# What is 6y+y^2=x^2 in polar form?

## $6 y + {y}^{2} = {x}^{2}$ in polar form. I know the answer is $r = \frac{6 \sin \theta}{\cos 2 \theta}$ but I do not know how to get there.

Apr 24, 2018

Put $x = r \cos \theta$ and $y = r \sin \theta$

and use the property ${\cos}^{2} \theta - {\sin}^{2} \theta = \cos 2 \theta$

#### Explanation:

$6 y + {y}^{2} = {x}^{2}$........................ (given equation)

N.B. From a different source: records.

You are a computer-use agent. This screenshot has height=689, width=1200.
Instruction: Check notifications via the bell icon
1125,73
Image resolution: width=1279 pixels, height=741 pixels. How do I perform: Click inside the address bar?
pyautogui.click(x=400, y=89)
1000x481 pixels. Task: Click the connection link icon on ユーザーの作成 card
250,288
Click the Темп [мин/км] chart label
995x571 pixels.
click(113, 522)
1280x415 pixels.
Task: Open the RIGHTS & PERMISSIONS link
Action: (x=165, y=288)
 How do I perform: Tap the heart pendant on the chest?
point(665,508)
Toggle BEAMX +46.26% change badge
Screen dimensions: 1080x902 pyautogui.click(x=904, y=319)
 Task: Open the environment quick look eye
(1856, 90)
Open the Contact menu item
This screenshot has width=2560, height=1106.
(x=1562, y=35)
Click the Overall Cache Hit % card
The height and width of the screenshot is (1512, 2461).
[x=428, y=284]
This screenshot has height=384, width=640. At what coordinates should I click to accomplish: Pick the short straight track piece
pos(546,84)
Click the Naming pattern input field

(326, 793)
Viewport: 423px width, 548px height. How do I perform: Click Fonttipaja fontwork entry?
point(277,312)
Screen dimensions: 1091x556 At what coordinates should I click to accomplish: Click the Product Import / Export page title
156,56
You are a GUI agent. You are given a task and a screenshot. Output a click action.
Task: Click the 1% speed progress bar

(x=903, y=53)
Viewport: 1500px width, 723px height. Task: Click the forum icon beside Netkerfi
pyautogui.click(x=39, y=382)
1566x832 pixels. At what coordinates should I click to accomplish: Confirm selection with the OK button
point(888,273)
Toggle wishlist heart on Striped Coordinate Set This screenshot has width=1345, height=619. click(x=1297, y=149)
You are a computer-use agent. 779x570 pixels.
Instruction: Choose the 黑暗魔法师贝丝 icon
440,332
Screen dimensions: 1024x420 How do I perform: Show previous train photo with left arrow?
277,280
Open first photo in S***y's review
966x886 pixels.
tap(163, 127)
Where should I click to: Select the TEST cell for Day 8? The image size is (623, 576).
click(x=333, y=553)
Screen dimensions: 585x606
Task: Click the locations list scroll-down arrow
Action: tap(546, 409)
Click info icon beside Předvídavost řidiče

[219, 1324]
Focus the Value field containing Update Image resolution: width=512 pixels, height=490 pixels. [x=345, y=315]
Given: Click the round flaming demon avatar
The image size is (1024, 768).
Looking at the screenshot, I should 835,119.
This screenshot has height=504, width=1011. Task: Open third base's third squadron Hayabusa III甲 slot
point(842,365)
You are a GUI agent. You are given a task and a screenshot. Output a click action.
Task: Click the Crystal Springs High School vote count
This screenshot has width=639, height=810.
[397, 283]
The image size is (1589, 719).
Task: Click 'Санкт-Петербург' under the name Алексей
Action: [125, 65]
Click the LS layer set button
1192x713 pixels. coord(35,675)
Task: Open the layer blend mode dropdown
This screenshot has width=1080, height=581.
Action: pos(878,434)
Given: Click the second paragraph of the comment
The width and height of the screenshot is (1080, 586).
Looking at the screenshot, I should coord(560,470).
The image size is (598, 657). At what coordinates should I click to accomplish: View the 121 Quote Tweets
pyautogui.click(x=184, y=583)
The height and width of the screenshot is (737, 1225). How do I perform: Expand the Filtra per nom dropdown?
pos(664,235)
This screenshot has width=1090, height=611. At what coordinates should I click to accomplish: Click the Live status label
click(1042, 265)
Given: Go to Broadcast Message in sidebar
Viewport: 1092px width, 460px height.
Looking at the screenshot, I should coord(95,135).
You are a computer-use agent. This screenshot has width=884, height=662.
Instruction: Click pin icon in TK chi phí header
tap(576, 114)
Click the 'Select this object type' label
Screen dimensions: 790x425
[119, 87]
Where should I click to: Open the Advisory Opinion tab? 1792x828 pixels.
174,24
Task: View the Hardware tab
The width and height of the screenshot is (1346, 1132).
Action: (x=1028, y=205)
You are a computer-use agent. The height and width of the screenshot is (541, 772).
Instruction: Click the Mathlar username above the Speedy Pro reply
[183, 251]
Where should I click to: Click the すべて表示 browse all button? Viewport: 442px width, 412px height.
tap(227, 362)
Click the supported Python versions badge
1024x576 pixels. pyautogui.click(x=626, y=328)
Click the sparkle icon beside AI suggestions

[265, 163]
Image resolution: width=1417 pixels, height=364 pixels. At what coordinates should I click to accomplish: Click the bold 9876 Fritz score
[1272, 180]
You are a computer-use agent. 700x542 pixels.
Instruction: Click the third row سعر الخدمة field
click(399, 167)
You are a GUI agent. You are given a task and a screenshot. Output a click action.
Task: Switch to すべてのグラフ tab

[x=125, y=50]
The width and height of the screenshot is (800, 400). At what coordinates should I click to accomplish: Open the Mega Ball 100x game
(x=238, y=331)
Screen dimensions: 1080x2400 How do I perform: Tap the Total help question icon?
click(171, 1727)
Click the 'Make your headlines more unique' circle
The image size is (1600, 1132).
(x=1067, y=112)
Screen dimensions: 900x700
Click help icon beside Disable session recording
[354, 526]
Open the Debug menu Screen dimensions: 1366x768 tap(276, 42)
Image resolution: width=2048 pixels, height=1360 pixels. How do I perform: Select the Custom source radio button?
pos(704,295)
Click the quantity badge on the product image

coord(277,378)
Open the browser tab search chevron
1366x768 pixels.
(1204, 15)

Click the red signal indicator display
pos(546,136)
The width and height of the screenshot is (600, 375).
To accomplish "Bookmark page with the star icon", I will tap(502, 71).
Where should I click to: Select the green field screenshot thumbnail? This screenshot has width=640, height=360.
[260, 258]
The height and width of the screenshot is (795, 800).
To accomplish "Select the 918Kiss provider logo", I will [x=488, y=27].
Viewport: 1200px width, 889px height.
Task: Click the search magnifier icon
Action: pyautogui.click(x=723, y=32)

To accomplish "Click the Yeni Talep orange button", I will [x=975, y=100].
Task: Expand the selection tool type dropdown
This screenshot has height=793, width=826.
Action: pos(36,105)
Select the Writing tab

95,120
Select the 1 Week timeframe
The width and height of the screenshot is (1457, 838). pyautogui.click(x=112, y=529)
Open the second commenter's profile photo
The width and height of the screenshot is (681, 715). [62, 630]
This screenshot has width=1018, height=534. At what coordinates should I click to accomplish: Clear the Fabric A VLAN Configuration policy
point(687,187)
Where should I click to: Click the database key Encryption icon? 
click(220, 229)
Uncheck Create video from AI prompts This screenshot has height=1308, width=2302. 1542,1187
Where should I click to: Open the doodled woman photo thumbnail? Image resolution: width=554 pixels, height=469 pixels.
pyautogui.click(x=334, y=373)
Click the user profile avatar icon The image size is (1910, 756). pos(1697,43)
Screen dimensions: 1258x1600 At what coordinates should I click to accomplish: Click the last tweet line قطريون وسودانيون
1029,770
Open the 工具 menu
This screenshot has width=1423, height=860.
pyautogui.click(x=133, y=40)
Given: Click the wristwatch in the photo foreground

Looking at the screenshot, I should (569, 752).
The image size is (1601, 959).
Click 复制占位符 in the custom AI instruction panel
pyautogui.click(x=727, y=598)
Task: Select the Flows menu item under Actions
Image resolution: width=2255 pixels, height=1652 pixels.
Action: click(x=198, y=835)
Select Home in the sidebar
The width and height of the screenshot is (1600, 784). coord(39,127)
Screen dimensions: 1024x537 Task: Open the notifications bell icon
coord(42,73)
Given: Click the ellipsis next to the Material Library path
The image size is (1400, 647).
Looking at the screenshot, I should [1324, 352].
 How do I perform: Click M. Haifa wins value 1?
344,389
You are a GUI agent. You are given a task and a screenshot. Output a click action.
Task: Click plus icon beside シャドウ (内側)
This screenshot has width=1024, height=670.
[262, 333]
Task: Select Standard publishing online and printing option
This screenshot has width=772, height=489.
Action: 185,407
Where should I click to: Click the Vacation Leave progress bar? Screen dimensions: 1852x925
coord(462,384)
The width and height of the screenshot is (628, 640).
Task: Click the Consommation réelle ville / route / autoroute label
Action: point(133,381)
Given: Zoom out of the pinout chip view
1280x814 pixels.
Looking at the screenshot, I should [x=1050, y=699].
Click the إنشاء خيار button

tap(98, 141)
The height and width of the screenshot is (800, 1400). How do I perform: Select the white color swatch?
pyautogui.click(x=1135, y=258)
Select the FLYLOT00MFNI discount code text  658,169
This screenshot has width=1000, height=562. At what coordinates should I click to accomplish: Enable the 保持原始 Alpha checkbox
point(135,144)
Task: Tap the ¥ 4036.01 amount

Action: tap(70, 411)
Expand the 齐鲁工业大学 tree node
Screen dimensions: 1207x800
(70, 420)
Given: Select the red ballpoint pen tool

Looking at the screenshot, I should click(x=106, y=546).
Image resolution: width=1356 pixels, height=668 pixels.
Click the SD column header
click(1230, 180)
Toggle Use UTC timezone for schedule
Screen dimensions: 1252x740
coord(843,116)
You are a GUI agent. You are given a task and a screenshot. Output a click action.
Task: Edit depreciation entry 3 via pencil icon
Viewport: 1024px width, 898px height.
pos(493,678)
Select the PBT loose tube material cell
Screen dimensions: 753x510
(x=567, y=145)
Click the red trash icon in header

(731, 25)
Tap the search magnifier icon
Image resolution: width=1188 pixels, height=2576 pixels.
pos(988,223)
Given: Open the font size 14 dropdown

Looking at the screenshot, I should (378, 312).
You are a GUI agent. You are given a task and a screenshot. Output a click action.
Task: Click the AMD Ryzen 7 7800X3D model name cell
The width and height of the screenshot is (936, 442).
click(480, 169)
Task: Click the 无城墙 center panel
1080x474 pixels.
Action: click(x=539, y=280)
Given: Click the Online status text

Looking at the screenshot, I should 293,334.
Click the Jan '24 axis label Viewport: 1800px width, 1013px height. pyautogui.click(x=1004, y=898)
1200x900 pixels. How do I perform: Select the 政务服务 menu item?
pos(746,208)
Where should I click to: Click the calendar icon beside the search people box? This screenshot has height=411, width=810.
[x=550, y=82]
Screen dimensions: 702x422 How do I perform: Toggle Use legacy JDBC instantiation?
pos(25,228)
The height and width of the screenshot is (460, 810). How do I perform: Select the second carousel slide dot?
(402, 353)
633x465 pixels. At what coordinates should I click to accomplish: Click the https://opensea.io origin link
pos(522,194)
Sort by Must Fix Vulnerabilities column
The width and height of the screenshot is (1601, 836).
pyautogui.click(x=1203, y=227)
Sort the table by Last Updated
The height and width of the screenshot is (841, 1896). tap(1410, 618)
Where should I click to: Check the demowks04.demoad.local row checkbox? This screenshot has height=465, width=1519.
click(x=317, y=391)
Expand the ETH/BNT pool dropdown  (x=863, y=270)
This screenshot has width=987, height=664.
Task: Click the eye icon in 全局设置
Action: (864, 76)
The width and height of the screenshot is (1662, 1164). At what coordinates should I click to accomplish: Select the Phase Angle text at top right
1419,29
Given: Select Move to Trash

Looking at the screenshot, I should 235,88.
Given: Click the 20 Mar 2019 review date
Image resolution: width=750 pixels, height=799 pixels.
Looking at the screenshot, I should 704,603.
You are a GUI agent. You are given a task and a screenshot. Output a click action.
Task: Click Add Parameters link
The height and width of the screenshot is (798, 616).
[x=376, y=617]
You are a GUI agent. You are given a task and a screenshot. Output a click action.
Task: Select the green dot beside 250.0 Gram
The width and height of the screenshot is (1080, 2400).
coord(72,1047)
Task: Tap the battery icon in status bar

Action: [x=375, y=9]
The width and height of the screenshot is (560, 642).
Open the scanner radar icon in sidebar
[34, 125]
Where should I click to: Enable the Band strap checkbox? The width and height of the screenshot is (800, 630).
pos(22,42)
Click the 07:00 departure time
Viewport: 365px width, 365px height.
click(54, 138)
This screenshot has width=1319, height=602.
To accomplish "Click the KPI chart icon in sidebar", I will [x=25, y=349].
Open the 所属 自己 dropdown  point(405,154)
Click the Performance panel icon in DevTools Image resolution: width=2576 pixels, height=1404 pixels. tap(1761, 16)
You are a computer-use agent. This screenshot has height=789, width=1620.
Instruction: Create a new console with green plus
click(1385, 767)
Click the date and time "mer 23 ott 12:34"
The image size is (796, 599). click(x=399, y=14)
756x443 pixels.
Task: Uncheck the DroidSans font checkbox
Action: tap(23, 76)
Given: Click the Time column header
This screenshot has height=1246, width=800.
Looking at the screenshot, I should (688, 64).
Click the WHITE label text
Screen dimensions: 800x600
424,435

Put $x = r \cos \theta$ and $y = r \sin \theta$ , we get :-

$6 r \sin \theta + {r}^{2} {\sin}^{2} \theta = {r}^{2} {\cos}^{2} \theta$

$\Rightarrow 6 r \sin \theta = {r}^{2} {\cos}^{2} \theta - {r}^{2} {\sin}^{2} \theta$

$\Rightarrow 6 r \sin \theta = {r}^{2} \left({\cos}^{2} \theta - {\sin}^{2} \theta\right)$

$\Rightarrow 6 r \sin \theta = {r}^{2} \cos 2 \theta$..............$\left\{{\cos}^{2} \theta - {\sin}^{2} \theta = \cos 2 \theta\right\}$

$\Rightarrow 6 \sin \theta = r \cos 2 \theta$

$\therefore r = \frac{6 \sin \theta}{\cos 2 \theta}$ is the Polar form of $6 y + {y}^{2} = {x}^{2}$